DEADSOFTWARE

Clean up and unify encoding conversions
authorGert van Valkenhoef <g.h.m.van.valkenhoef@rug.nl>
Mon, 14 Nov 2011 12:06:20 +0000 (12:06 +0000)
committerGert van Valkenhoef <g.h.m.van.valkenhoef@rug.nl>
Mon, 14 Nov 2011 12:06:20 +0000 (12:06 +0000)
odcread.cc

index 891ea990102ba11cd63da7e952d66b4c2a3c379f..d2aa025e12713d516fa5355d7d4751a03c5a1a50 100644 (file)
@@ -91,60 +91,57 @@ namespace odc {
                        return nl_langinfo(CODESET);
                }
                virtual void textShortPiece(const ShortPiece *piece) {
-                       iconv_t conv = iconv_open(getCharSet(), "ISO-8859-1");
-                       if (conv == (iconv_t)-1) {
-                               std::string str("iconv initialization error: ");
-                               str += strerror(errno);
-                               throw str.c_str();
-                       }
-                       size_t bytesIn = piece->size() + 1;
-                       SHORTCHAR *in = piece->getBuffer();
-                       size_t bytesOut = bytesIn; // FIXME probably not safe.

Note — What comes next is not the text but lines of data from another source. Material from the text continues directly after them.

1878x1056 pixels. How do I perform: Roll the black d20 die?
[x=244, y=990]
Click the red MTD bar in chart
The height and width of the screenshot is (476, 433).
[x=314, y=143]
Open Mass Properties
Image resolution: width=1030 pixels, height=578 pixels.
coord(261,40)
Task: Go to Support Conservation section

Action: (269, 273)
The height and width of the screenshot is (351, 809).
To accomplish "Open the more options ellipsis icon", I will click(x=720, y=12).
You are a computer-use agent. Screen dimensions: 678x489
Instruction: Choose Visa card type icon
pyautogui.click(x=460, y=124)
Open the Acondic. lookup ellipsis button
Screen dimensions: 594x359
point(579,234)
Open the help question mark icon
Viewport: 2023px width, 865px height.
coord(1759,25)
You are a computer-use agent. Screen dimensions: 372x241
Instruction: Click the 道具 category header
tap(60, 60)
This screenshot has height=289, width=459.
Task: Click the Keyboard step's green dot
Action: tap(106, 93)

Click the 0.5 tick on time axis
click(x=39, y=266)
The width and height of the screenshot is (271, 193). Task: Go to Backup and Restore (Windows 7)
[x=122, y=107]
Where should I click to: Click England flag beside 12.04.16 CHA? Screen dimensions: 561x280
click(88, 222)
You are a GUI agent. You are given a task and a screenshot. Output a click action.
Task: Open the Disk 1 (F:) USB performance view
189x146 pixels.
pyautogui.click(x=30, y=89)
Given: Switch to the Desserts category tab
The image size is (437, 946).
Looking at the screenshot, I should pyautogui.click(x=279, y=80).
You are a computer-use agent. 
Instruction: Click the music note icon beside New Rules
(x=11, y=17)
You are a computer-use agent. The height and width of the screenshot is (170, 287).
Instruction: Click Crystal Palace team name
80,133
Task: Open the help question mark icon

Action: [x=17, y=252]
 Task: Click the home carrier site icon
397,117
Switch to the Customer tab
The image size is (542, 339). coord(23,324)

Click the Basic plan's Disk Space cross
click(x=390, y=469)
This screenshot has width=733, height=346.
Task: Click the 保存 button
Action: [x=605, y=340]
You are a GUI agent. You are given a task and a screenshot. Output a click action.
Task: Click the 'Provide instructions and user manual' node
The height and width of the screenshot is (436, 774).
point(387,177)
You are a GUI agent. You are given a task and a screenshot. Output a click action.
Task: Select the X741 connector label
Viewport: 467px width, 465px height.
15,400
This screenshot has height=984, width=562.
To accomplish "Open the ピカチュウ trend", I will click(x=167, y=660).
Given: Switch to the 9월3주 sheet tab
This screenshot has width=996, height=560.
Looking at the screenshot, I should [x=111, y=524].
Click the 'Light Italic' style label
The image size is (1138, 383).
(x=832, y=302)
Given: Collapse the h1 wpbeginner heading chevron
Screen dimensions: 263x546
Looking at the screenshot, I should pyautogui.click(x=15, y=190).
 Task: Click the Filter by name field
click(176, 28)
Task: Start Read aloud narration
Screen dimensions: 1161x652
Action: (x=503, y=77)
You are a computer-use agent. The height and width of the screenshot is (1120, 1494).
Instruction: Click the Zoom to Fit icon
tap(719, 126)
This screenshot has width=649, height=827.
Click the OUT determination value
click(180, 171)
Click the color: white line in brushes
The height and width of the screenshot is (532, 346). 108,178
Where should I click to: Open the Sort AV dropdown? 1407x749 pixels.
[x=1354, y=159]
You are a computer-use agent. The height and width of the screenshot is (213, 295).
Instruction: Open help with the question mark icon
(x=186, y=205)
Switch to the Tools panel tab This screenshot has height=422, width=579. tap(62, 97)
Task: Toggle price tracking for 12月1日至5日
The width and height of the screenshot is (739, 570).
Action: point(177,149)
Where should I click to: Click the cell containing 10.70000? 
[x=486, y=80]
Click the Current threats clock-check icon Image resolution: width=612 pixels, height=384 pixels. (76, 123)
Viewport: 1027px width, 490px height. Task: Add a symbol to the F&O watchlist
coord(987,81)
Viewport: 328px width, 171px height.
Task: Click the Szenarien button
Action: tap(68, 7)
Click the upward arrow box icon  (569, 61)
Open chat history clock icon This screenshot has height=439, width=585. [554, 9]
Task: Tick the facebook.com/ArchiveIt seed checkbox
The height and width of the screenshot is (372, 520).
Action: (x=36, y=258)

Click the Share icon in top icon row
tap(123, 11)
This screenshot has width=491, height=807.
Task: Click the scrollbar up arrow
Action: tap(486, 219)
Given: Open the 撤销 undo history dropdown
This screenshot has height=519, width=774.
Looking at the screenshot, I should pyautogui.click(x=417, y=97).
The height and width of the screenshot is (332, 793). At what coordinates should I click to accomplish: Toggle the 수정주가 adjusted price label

-                       char *out = new char[bytesIn];
-                       char *outPtr = out;
-                       size_t rval = iconv(conv, &in, &bytesIn, &outPtr, &bytesOut);
-                       if (rval == (size_t)-1) {
-                               std::string str("iconv error: ");
-                               str += strerror(errno);
-                               throw str.c_str();
-                       }
-                       iconv_close(conv);
-                       std::string str(out);
-                       for (std::string::iterator it = str.begin(); it < str.end(); ++it) {
-                               if (*it == '\r') *it = '\n';
-                       }
+                       std::string str = convert((char *)piece->getBuffer(), piece->size() + 1, (char *)"ISO-8859-1", 1);
                        d_context.top()->addPiece(str);
                }
                virtual void textLongPiece(const LongPiece *piece) {
-               /*      
-                       char *out = (char*)piece->getBuffer();
-                       std::string str(out);
+                       std::string str = convert((char *)piece->getBuffer(), piece->size() + 2, (char *)"UCS-2", 2);
                        d_context.top()->addPiece(str);
-               */
-                       //d_convLong = iconv_open(setlocale(LC_CTYPE, 0), "UCS-2");
-                       iconv_t conv = iconv_open(getCharSet(), "UCS-2");
+               }
+
+               /**
+                * Convert an input character buffer in the given encoding to the
+                * locale's encoding.
+                */
+               std::string convert(char *in, size_t bytesIn, char *encodingIn, size_t inBytesPerChar) {
+                       // Convert from the input encoding to the locale's encoding
+                       iconv_t conv = iconv_open(getCharSet(), encodingIn);
+
+                       // Handle errors by throwing a readable message
                        if (conv == (iconv_t)-1) {
                                std::string str("iconv initialization error: ");
                                str += strerror(errno);
                                throw str.c_str();
                        }
-                       size_t bytesIn = piece->size() + 2;
-                       char *in = (char*)piece->getBuffer();
-                       size_t bytesOut = bytesIn; // FIXME probably not safe.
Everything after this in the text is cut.